Тео протянул мне свой носовой платок, и я промокнула слезы.
— Роуз, — произнес он. — Я не хочу причинить тебе боль, но, по-моему, мне известна причина.
Я подняла голову и широко раскрыла глаза.
— Это невозможно, — хрипло прошептала я.
— Возможно. Я догадался.
— О чем?
— Ты боишься. Боишься, что твоя мать не захочет тебя знать и ты не сможешь этого вынести, потому что тогда получится, что она отвергла тебя дважды.
— Извините, доктор Фрейд, ваш диагноз неверен.
— А по-моему верен.

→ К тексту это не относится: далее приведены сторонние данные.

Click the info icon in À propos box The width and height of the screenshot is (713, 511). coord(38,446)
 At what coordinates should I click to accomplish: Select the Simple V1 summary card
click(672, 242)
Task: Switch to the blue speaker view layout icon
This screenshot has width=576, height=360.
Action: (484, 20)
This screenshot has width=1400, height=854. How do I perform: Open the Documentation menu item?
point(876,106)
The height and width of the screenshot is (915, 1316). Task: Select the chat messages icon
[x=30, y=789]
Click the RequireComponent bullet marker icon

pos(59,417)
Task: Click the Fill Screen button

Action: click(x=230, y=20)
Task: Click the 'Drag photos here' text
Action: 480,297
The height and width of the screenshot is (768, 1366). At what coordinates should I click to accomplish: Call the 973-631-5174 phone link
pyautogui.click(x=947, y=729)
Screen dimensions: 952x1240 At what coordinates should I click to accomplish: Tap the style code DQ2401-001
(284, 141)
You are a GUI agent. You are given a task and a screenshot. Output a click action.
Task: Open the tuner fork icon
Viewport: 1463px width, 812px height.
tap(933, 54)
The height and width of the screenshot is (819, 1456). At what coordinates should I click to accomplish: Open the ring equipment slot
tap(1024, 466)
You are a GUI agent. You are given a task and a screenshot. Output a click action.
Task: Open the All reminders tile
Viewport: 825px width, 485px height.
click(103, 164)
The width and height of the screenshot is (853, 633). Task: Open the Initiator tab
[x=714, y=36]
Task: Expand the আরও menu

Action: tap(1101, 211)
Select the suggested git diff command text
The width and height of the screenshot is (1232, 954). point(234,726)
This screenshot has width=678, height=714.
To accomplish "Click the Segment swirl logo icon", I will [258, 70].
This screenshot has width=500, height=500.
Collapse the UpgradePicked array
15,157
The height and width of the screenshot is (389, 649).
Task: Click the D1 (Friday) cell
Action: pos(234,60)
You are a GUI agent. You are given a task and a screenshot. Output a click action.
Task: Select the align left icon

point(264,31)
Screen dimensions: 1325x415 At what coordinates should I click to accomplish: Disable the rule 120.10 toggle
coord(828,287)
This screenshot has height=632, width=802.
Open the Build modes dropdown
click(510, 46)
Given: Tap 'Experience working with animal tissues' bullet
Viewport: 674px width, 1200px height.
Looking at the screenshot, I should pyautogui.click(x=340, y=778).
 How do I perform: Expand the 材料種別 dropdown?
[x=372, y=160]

И я прекрасно тебя понимаю: тебе казалось, что твоя мать тебя отвергла.
— Мне это не казалось. Она на самом деле меня бросила, — горячо возразила я. — Но какая теперь разница, — добавила я. По щеке скатилась обжигающая слеза.
— Тогда почему ты не можешь отыскать ее, Роуз? Существуют специальные агентства, частные детективы и розыск по интернету. Будет не так уж сложно все распутать.
— Нет!
— Почему нет?
— Потому что…
— Почему?
— Потому что нет, вот почему.
Лицо Тео выражало смесь сострадания и полного непонимания.
— Роуз, — нежно проговорил он. — Объясни мне толком, чтобы я понял. Почему ты не можешь разыскать мать? Она отдала тебя в приют, поэтому наверняка есть документы, которые помогут установить ее личность.
— Нет никаких документов, — сказала я. — В том-то и дело. Нет никаких бумаг. Ничего нет.
— Как это нет? Они утеряны? Или был пожар, и они сгорели? — предположил он. Я отрицательно покачала головой. — Тогда в чем же причина? — не отступал он. — Почему ты не можешь попытаться разыскать ее?
— Потому, — произнесла я, чувствуя, как в груди расползается чернота, — потому, что меня не отдали в приют, как ты говоришь. — Я смотрела на него, кровь пульсировала в висках. Я слышала тяжелые удары своего сердца.
— Как это? — сказал он. — Не понимаю.
Ну вот, подумала я. Сейчас или никогда. Настало время.
— Меня нашли, — сказала я. — Нашли на улице. Меня выбросили. — Я закрыла лицо руками.
— О Роуз. — Повисла минутная тишина, затем Тео взял меня за руку.
— Меня выбросили. Как мусор. Выкинули. Как отходы, как отбросы. Как ненужную вещь. Оставили на улице, словно лишний багаж. Ну вот, — простонала я. — Теперь ты знаешь. Вот что со мной случилось, Тео. — Горло саднило от сдавленных рыданий, дыхание стало прерывистым.
— О Роуз, — повторил он. Я заплакала, как ребенок, — безутешно, вздрагивая от горя. — Мне так жаль… но где? Где тебя нашли?